Sure, they need a compatible AMD GPU, but that is a entirely different issue when we can foresee that AMD will integrate truaudio on their APU.

IF you needed to buy a standalone card to get it then your point would be strong (you would need to spend extra for it), but it's probably cheap enough that AMD will integrate it on their entire portfolio so marketshare shouldn't be a problem in the future.
 
That schedule is from 2009. Hardly a predictor for current products considering all the mess AMD has been in.

Yeah, the current limits for bus width and clock rates have been exhausted. GDDR6?

I think some explanation can be derived from the slide itself.

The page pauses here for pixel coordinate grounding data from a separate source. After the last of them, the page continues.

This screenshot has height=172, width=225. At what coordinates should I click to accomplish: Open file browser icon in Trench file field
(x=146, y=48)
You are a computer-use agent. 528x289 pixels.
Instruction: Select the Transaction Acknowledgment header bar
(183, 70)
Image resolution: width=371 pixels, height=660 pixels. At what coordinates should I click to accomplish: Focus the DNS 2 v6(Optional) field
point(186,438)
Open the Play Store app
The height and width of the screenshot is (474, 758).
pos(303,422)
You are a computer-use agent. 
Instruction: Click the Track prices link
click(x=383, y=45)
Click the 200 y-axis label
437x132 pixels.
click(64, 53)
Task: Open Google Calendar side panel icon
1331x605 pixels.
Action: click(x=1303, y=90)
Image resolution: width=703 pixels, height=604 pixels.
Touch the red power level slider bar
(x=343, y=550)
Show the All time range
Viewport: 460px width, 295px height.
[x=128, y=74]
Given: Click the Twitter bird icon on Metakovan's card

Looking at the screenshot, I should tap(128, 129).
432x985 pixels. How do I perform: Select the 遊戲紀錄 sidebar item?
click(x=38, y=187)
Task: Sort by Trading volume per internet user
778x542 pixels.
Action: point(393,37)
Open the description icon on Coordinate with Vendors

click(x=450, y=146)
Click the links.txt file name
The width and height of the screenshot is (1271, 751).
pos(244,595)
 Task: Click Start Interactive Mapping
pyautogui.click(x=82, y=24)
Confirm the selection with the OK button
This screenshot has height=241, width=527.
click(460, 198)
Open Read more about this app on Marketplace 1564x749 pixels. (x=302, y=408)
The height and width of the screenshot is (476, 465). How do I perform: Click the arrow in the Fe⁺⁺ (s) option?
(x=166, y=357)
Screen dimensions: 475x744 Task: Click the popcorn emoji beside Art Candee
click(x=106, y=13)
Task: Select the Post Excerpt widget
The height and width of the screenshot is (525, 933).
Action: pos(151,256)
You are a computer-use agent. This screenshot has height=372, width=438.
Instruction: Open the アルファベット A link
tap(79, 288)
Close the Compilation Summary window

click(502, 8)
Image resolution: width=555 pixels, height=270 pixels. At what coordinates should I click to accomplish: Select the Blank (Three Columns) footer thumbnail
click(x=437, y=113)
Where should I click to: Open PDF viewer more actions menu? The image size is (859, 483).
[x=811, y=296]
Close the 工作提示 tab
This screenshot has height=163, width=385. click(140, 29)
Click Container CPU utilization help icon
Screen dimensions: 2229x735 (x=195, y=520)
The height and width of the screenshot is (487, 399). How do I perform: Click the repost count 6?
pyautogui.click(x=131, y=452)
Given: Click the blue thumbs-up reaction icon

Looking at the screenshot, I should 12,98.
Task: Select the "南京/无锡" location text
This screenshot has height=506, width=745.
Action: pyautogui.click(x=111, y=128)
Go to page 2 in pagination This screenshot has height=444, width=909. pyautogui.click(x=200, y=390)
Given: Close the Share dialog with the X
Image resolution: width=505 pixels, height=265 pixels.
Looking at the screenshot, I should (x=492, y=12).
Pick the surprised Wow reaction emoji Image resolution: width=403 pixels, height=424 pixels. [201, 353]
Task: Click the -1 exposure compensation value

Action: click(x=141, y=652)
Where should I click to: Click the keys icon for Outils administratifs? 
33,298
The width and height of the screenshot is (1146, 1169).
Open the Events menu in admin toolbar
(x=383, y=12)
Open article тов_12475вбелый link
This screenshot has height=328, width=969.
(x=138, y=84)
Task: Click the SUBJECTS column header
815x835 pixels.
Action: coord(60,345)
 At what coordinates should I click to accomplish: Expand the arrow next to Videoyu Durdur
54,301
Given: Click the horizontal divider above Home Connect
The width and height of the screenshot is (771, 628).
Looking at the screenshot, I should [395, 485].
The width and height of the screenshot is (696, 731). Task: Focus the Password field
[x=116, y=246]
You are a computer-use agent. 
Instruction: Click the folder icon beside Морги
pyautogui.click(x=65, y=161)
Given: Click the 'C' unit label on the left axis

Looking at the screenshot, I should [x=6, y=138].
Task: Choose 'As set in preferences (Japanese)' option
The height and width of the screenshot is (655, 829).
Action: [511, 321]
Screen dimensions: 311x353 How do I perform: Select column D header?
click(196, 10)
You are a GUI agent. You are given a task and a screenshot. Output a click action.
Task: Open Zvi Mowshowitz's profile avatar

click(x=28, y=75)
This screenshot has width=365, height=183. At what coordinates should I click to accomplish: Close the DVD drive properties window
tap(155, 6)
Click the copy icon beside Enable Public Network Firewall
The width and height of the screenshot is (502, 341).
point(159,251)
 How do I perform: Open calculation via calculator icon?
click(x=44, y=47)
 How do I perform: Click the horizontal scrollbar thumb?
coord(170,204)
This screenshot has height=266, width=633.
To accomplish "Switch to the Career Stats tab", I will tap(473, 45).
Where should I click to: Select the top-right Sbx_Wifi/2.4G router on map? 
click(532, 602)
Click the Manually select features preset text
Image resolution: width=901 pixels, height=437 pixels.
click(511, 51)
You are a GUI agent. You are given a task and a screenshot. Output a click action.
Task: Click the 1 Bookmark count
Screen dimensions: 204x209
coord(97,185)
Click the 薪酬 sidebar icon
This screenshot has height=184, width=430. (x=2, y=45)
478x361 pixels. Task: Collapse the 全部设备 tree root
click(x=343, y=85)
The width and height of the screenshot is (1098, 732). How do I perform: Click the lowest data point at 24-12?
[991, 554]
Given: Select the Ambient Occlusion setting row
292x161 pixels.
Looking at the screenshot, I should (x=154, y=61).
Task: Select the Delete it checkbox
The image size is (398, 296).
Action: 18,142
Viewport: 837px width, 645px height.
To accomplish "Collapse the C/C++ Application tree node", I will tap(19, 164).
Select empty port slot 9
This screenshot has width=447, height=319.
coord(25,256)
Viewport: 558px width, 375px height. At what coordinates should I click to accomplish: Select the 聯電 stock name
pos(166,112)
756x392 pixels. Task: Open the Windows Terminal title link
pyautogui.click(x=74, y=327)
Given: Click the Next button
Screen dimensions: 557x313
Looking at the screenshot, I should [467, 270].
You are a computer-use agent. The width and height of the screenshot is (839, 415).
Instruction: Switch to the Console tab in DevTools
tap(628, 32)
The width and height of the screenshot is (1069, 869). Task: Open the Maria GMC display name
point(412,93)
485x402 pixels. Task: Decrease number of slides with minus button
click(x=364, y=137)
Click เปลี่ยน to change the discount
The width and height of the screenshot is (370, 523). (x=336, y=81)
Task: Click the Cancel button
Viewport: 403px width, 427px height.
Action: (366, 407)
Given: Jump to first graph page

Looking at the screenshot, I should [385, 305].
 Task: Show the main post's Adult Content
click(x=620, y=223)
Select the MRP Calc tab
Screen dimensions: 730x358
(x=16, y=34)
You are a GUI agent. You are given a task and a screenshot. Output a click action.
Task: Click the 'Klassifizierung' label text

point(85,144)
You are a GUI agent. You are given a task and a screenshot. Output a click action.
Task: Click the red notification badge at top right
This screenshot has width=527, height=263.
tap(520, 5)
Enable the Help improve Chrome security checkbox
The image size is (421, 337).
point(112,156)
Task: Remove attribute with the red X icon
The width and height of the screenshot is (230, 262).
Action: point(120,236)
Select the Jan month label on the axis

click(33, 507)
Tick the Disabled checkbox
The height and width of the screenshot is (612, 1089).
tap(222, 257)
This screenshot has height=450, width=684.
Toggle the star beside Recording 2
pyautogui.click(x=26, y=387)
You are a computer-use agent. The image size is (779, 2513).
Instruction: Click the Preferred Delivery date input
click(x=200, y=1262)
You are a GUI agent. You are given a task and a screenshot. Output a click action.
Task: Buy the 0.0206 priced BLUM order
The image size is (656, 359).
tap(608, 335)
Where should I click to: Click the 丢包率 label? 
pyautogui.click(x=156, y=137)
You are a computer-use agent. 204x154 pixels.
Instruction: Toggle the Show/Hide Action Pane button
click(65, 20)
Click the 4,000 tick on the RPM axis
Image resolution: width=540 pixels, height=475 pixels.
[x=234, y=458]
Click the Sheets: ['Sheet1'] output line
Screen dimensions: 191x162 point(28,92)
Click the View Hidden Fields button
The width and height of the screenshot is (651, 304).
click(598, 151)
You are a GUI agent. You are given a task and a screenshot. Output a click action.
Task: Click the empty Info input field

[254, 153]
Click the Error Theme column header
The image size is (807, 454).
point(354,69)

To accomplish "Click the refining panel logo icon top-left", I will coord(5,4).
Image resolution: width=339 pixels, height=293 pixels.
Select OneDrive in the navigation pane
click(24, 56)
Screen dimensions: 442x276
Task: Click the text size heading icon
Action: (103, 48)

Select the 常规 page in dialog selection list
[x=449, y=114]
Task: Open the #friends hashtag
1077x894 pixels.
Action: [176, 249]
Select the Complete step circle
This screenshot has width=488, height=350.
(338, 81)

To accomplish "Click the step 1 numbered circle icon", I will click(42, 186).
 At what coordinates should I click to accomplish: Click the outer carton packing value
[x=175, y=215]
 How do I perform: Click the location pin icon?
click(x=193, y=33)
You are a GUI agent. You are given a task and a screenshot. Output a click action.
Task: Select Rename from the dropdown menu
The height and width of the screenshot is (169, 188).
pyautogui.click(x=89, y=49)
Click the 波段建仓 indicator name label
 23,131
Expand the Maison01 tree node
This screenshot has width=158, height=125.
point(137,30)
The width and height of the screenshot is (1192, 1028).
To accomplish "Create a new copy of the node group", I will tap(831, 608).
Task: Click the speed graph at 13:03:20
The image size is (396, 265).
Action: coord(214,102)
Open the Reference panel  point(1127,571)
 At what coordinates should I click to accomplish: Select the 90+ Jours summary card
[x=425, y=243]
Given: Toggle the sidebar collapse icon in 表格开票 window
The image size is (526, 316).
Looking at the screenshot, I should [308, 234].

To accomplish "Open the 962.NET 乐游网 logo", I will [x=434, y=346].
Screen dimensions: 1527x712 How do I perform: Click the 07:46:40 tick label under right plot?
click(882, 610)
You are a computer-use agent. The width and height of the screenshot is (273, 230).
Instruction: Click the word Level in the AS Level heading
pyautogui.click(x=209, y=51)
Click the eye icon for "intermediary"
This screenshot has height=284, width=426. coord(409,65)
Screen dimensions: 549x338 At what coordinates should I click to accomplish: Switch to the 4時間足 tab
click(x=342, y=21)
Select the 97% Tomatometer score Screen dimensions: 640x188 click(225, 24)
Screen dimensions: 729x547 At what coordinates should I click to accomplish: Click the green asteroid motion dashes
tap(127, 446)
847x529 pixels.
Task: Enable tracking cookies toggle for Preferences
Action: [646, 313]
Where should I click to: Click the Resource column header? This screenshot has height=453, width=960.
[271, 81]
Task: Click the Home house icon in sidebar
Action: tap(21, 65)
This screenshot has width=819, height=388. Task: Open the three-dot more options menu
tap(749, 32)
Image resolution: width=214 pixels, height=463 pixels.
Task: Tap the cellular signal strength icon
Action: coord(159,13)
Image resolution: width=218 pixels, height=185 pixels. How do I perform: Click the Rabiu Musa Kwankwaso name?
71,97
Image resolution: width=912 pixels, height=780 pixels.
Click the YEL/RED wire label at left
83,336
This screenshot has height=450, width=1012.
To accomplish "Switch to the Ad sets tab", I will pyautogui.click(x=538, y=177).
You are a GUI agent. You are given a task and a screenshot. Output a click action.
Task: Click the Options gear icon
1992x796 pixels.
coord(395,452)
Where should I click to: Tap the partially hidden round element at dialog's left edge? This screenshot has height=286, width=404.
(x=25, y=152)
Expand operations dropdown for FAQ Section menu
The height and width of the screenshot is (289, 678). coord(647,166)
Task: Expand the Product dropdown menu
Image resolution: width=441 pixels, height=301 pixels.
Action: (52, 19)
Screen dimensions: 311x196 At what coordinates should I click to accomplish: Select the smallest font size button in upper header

It was betting on a foundry other than TSMC supplying wafers. So maybe the interposer process was supposed to be offered by GloFo. GloFo hasn't happened at all for GPUs in 2012 or 2013.
 
This might more properly belong in a Pirate Islands thread, but I think AMD will have interposers in 2014. It was supposed to happen in late 2012, but evidently it didn't.
(...)

But if you look at Hawaii, it's pretty clear to me that it needs to happen for the next big GPU. I mean, suppose its 20nm replacement has 64 CUs (4096 shaders), where is it going to get its bandwidth? AMD is already running a 512-bit bus with 5 GT/s RAM. Presumably they could push that to 6, maybe even 6.5 GT/s, but that would only be 30% more bandwidth at a very significant power cost. The alternative would be a wider bus, but 768 bits? That would be pretty damn costly, not to mention very large on the die.

So it seems to me that interposers need to happen concurrently with the jump to 20nm.

You're assuming that the next high-end GPU from AMD needs a lot more than 320GB/s. There's a good chance it won't.

Titan still sits at the top with only 288GB/s, and the GTX 680 still does very well with just 192GB/s.
Moreover, many recent games/benchmarks don't see much of a difference between the GTX 670 and the GTX 660 Ti, where both use the GK104 with one SMX disabled but the later has 25% less memory bandwidth and ROPs.

With 512bit, AMD got a bus so wide that they probably just paired it with the cheapest GDDR5 they could find and called it a day. And this was for a flagship GPU designed for 4k resolutions.
Furthermore, they've got a lot of headroom with the memory we have available today. Pair a Hawaii with the 7GT/s GDDR5 found in the current GTX770 and the memory bandwidth reaches almost 450GB/s.

So I think AMD is fine with their next top-end solution (1 year from now?) if they just stick to the 512bit bus and GDDR5.



What you could be asking is about their next mid/high end solution. How to get a mid-end GPU (20nm successor to Pitcairn?) to get the same performance as a R9 290X and fits into a cheap-ish PCB with a 256bit memory controller.
That's where the interposer might come. And before that, the APUs should be even more critical to get that upgrade.
 
Furthermore, they've got a lot of headroom with the memory we have available today. Pair a Hawaii with the 7GT/s GDDR5 found in the current GTX770 and the memory bandwidth reaches almost 450GB/s.
The size of Hawaiis IMC could be reduced by lower speeds, so 7GT/s is probably not stable (5.5-6Gbps seems to be a more possible range).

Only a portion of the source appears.